Le Groenland fond six fois plus vite que dans les années 1980

Sa fonte était connue, mais sa vitesse a de quoi donner des sueurs froides. La calotte glaciaire du Groenland – la banquise de la plus grande île du monde – fond six fois plus vite que dans les années 1980, laissant place à des larges rivières, annonce un compte-rendu de l’Académie américaine des sciences (PNAS) publié lundi 22 avril. Un phénomène, dû au réchauffement climatique, qui inquiète les six glaciologues rédacteurs de cette étude.

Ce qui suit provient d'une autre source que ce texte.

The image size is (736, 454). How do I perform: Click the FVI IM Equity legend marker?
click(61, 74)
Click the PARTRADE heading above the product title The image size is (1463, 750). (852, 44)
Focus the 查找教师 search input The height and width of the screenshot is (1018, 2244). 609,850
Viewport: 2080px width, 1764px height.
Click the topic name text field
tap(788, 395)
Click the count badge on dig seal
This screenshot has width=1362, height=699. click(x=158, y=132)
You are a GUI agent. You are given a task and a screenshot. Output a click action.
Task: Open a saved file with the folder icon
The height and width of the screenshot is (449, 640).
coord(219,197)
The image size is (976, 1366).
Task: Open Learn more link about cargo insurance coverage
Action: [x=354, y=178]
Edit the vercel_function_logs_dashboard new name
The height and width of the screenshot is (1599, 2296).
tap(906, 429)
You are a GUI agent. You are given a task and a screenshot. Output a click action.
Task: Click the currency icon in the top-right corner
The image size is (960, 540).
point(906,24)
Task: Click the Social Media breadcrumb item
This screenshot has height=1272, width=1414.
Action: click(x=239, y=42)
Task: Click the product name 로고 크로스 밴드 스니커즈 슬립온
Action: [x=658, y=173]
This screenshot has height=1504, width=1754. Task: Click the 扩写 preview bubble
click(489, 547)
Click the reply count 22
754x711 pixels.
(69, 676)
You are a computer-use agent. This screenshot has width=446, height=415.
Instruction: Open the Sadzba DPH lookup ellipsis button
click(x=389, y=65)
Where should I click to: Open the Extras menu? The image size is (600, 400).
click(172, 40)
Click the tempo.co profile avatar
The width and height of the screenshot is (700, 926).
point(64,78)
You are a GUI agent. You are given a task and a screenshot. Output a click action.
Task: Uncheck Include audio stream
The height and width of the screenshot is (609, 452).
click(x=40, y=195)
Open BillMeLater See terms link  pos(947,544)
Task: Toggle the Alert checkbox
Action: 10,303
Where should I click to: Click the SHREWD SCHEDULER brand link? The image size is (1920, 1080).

Parmi eux, le Français Eric Rignot : “Il vaut mieux s’asseoir sur sa chaise avant de regarder les résultats, parce que cela fait un peu peur de voir à quelle vitesse ça change, a-t-il déclaré à l’AFP.

Si le Groenland gagnait en moyenne 47 gigatonnes (Gt) de glace par an dans les années 1970, il en a perdu un volume équivalent dans les années 1980. Et ce n’est que la première phase d’une fonte exponentielle : en 2000, la liquéfaction s’accélère (187 Gt/an), et devient plus importante encore à partir de 2010. Avec 286 Gt de perte par an, la fonte se voit multipliée par six par rapport aux années 1980.

Derrière ces chiffres alarmants, une conséquence grave se profile. Si la calotte fond complètement, elle laissera place à sept mètres d’eau supplémentaires dans les océans du monde. La pêche, mais aussi la sécurité des transports maritimes et aéronautiques risquent, entre autres, d’être chamboulés par la montée des eaux.

De nouvelles méthodes très fiables

Ce constat est le fruit d’un travail de longue haleine. Remonter le temps et mesurer la fonte avec précision a été rendu possible grâce à de nouvelles méthodes : d’une part, des satellites mesurent les variations d’altitude du glacier grâce à un laser. La seconde technique, née en 2002, consiste quant à elle à mesurer les variations de la gravité terrestre au moyen de satellites de la Nasa. Les informations récoltées donnent des indications sur la fonte des glaces puisque ce sont les mouvements de l’eau qui sont à l’origine de ces changements gravitationnels. Pour finir, une troisième méthode dite des “bilans de masse ”, apparue dans les années 2000, calcule annuellement la différence entre ce qui s’accumule sur le Groenland (pluie, neige) et ce qui en sort (rivières de glace). Ces trois approches, qui confirment les études de terrains, sont de plus en plus fiables : la marge d’erreur est aujourd’hui de l’ordre de 5 à 7%.

Pour alerter sur cette fonte des glaces à grande vitesse, les scientifiques sensibilisent à coup de chiffres et cherchent aussi des solutions. L’une d’entre elles, pensée par une équipe de chercheurs de l’Université de Laponie dirigée par le climatologue John Moore, consisterait à construire des murs de 300 mètres dans les profondeurs des eaux glacées. L’objectif : empêcher des courants trop chauds d’’atteindre les glaciers.

En attendant d’en arriver là, une autre solution existe : freiner le réchauffement, tout simplement.